思うこと第9話 平成16年2月18日 記す

いわゆる“大名行列・教授回診”を廃止

 先日読んだある患者さんによる闘病記で、その患者さんが某大学病院に入院した際に大名行列的な教授回診を体験し、「あんなもの、即刻止めてしまえ」と痛烈な批判を書いておられるのを読み、私は電気にうたれた様にハッとしたのでした。実は、私自身、これまでの私の回診も30〜40人程の大勢で回るので、患者さんにとってはつらい点もあるのではないかと、とても気になっていたので、患者さんの立場に立った回診のあるべき姿を模索することにしました。
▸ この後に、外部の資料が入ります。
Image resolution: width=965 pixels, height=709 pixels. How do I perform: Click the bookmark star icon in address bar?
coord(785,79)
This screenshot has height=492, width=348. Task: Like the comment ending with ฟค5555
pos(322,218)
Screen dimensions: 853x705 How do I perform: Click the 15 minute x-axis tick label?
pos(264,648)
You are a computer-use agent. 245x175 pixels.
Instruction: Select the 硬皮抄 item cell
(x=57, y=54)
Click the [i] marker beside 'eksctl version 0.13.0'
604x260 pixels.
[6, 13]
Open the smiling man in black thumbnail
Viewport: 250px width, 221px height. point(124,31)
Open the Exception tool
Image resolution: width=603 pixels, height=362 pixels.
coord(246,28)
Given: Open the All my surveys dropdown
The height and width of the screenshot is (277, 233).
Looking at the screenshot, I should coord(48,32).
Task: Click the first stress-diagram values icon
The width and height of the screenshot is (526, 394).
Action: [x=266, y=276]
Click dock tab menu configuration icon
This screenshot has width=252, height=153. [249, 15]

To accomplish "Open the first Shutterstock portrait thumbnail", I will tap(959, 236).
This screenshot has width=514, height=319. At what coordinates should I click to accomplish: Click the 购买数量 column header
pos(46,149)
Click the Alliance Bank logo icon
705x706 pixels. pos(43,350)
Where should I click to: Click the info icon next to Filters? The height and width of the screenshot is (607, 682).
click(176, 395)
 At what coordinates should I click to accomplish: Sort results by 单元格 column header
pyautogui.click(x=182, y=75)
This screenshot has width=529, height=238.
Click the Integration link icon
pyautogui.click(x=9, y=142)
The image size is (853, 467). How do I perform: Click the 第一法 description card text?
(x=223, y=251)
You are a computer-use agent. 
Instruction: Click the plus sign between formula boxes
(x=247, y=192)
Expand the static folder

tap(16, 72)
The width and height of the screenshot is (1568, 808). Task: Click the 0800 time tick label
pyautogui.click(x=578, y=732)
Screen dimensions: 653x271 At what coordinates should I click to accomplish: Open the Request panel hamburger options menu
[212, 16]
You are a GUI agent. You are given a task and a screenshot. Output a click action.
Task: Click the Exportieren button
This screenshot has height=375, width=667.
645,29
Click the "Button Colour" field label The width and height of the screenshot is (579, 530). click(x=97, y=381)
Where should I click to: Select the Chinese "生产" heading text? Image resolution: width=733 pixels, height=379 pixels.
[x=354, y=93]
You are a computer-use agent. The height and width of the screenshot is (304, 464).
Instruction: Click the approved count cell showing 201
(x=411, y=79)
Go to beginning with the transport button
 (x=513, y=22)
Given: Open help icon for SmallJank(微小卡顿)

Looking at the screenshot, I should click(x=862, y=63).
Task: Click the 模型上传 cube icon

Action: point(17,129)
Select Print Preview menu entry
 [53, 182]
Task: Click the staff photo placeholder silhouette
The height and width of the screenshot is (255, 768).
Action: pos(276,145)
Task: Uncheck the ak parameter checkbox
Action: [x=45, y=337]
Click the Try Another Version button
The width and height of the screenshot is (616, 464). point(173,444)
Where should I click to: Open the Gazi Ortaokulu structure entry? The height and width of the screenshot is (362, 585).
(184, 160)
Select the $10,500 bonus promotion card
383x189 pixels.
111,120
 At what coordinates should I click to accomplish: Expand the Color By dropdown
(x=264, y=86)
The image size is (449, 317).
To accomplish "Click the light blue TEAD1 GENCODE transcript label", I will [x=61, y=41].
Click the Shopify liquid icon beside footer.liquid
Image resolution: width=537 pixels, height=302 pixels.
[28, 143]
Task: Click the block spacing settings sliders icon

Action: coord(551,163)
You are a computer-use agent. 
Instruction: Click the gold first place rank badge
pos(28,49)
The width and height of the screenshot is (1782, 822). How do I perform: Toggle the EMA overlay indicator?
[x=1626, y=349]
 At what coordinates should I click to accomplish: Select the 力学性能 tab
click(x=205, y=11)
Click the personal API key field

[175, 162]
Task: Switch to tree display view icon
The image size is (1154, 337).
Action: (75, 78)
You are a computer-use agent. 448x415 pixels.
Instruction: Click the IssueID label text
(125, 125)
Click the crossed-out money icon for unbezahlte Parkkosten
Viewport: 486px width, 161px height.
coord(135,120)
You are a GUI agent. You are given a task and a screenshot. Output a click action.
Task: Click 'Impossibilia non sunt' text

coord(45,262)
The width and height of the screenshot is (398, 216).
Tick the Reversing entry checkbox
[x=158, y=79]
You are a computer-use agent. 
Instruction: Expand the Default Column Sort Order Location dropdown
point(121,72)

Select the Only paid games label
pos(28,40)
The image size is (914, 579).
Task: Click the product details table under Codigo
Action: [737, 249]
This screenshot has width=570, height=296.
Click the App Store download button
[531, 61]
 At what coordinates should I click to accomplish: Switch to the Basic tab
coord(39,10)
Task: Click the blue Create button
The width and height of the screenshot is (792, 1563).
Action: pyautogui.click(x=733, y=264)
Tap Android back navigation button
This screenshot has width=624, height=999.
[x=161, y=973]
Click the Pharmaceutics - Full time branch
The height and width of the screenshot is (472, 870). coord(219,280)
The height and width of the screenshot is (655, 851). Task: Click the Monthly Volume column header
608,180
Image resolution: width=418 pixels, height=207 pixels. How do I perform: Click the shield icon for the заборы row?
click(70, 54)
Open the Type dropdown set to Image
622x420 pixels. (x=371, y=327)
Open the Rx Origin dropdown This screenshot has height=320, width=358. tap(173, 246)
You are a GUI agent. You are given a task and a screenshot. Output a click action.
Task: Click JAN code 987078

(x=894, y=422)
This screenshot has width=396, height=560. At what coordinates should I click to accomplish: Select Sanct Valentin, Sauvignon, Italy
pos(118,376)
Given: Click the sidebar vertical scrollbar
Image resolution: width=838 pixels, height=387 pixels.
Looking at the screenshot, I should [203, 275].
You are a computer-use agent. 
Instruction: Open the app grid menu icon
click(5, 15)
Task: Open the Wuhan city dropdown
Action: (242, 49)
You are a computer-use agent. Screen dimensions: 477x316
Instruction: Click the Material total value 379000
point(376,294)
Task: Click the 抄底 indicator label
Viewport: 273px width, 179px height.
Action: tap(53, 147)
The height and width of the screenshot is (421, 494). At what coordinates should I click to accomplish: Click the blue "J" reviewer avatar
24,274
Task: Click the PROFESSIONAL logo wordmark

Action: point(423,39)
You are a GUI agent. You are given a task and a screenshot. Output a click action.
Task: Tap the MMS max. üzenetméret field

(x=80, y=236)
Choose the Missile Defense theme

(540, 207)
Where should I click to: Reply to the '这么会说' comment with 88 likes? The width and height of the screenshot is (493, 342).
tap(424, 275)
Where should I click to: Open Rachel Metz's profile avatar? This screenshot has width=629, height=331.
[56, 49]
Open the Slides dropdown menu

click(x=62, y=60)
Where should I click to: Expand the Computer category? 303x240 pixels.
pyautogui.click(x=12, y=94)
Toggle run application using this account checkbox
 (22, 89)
まずは私の回診を患者さん方がどのように感じておられるかを病棟のスタッフに聞き取り調査をしてもらいました。その結果、殆どの患者さんのご意見は、「教授の回診そのものはありがたいし、ぜひやってほしいが、人数が多いので圧迫感があり思うこともしゃべれないし、少人数の回診のほうがありがたい。」というものでした。やはり案じたとおりの結果でしたので、私は、「即刻、大名行列的な教授回診を止めたい」と教室の皆さんに提案し、検討をお願いしたのでした。そこで浮かび上がってきたことは、「全員で回診するからこそ統一した診断や治療方針が決定されてゆくのだし、教授の回診の中からいろいろ学ぶということも出来なくなる」というマイナス面があるということでした。私は、「まずは、患者さんの希望しておられる回診の形式をスタートし、やってゆくなかでマイナス面をなくする解決法を見つけようよ」と熱っぽく提案し、了解してもらえたのでした。思い立ったが吉日とばかり1月27日(たまたま私の62歳の誕生日にあったてしまいましたがーー)の回診日を期して、教授と病棟医長と病副医長だけの少人数での回診を開始させてもらいました。各主治医グループ(1グループ5〜6人で、3グループに分かれている)による回診は毎日行われていますが、教授回診は毎週火曜日の午前中ですので、昨日(2月17日)の回診が新しいスタイルの教授回診の第4回目でした。回診が終わるたびに病棟のスタッフが患者さん方のご意見を伺いながら、さらに患者さん方にとってよりよいあり方を模索してくれ、また先述のマイナス面をも解決できる方法を試行錯誤を繰り返しながらも考えてくれたおかげで、昨日の回診でやっと理想に近い形まで持ってゆけたような気がしています。落ち着いた形はおおむね次のようなものです。朝早くから全員がカンファレンス室に集合し、全ての患者さんに関して、現状を把握し、診断や治療に関する問題点を討議する。その後、教授グループ(計4人)と主治医グループに分かれそれぞれ回診する。各主治医グループには助教授、講師をはじめ外来の専門医が助言役として分散して同行する(各グループそれぞれ8〜10人)。回診終了後、前もって決めておいた時間に再び全員がカンファレンス室に集合し、各グループから問題点、疑問点、新しい視点や提案などを出してもらって全員で検討し、各患者さんに関する最終的な方針を決定する、というものです。
もちろん、今後とも、さらに better なありかたを模索しながら進む予定ですが、現時点で既に患者さん方からの評判はとてもよく、一方、医療スタッフの感想も、「マイナス面はほぼ解消されたばかりでなく、前よりももっといい、」との声が強いようで、ほっとしているところです。